Deuxième caractéristique : une quête de puissance géopolitique, avec la guerre en Géorgie (2008), l’annexion de la Crimée ukrainienne (2014), l’intervention militaire en Syrie (2015), et l’invasion de l’Ukraine (2022). L’Europe, en particulier l’Allemagne d’Angela Merkel, avait cru pouvoir canaliser ces ambitions, pariant sur l’interdépendance économique via des achats massifs de gaz russe. En vain.

Une question de « vie ou de mort » avec l’Ukraine

À 71 ans, Vladimir Poutine semble plus indéboulonnable que jamais. Le maître du Kremlin est certes empêtré dans la guerre en Ukraine et son armée a subi d’humiliantes défaites mais il persiste, tablant sur une victoire à l’usure grâce à la fatigue des bailleurs occidentaux et de la population ukrainienne.

Et, deux ans après le début de l’assaut, Vladimir Poutine voit des raisons d’y croire. Ses troupes, à l’offensive, se sont emparées de la ville forteresse d’Avdiïvka, dans l’est, et poussent face à une armée ukrainienne en manque de munitions et d’hommes. Fin février, le président russe a juré que ses soldats « ne reculeraient pas » en Ukraine. Pour la Russie, c’est une « question de vie ou de mort », répète-t-il à l’envi. Et, cette semaine, il a jugé « crucial » que les électeurs russes votent comme un seul homme pour rester sur le « chemin » tracé.

Depuis qu’il a déclenché l’offensive, il a accusé l’Ukraine de « nazisme », revendiqué ses territoires et présenté le conflit comme une guerre par procuration ourdie par les Américains. Toute opposition à l’invasion est passible de prison. Des milliers de Russes ont été harcelés, poursuivis, emprisonnés ou poussés à l’exil.

Qu’importe les sanctions occidentales, qu’importe la Cour pénale internationale qui poursuit Vladimir Poutine pour la déportation d’enfants ukrainiens et qu’importe les pertes de l’armée. Car le président russe s’est donné une mission : en finir avec l’hégémonisme occidental.

En octobre, il annonce avoir pour « tâche de bâtir un nouveau monde ». Il faut dire que l’ex-agent du KGB, en poste en Allemagne de l’Est dans les années 1980, reste meurtri par la désintégration de l’Union soviétique et sa défaite dans la Guerre froide. Et Vladimir Poutine peut se targuer de sa proximité avec la Chine, de la soif de l’Asie pour ses hydrocarbures ou encore de voir ces pays africains se tourner vers Moscou et ses groupes paramilitaires pour contrer le « néocolonialisme » occidental. Avec l’échec de la contre-offensive ukrainienne de l’été 2023, Vladimir Poutine se sent les coudées plus franches, les Occidentaux se divisant sur la poursuite de l’aide à l’Ukraine.

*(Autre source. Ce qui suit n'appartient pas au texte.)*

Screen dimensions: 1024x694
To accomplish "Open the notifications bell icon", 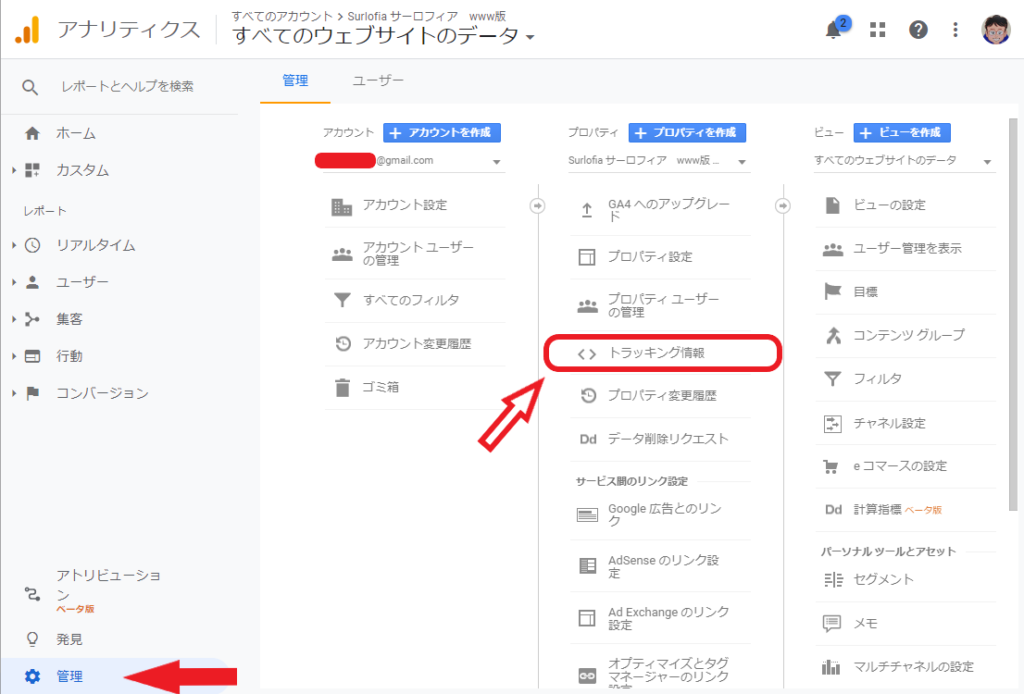I will tap(833, 30).
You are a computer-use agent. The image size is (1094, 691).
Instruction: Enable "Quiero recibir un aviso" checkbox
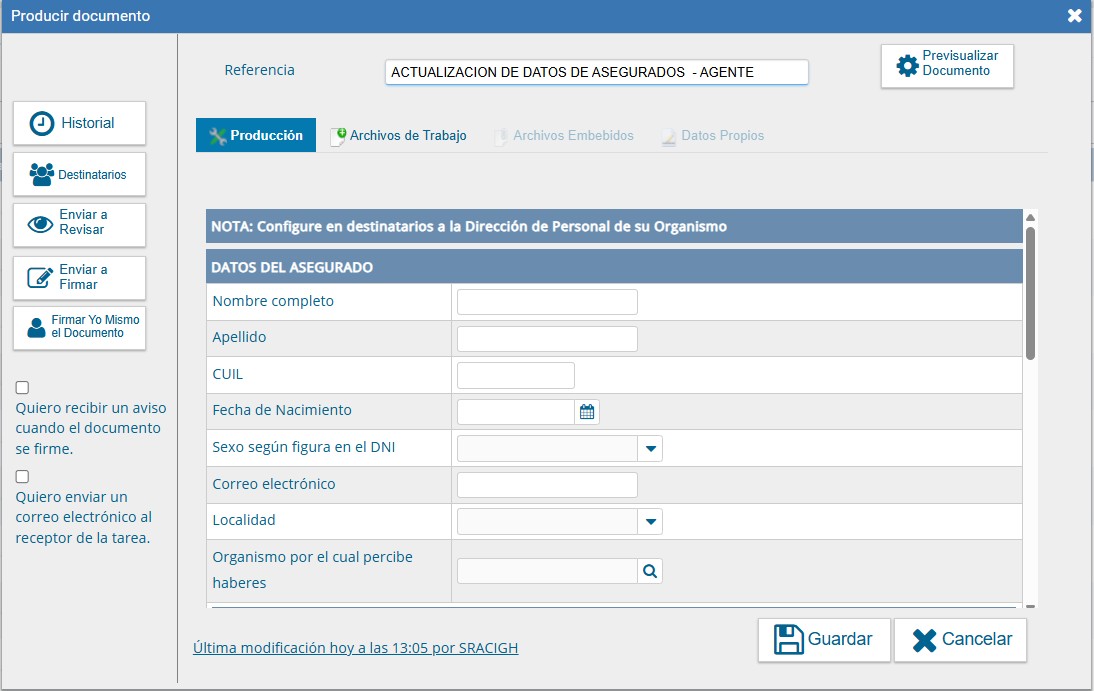(21, 387)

Il a opéré un retour sur la scène internationale et l’économie russe a globalement absorbé le choc des sanctions occidentales, malgré l’inflation et la dépendance envers la production militaire.

Le Kremlin ne tolère aucune opposition

Tout puissant qu’il soit, les défis ne manquent pas. Sa guerre en Ukraine est loin d’être gagnée. La capacité des Russes, des élites et de l’économie à supporter ce conflit dans la durée reste un véritable point d’interrogation. La mutinerie en juin 2023 des mercenaires de Wagner, conduite par Evguéni Prigojine, longtemps un de ses fidèles, en a été l’illustration. La mort des chefs rebelles dans un crash d’avion, présenté comme accidentel, a permis au Kremlin de clore ce chapitre.

Sur le front politique intérieur, le Kremlin ne tolère aucune opposition. Certains sont morts, comme Alexeï Navalny et Boris Nemtsov, assassiné en 2015. D’innombrables militants connus et anonymes sont derrière les barreaux pour avoir dénoncé l’invasion de l’Ukraine.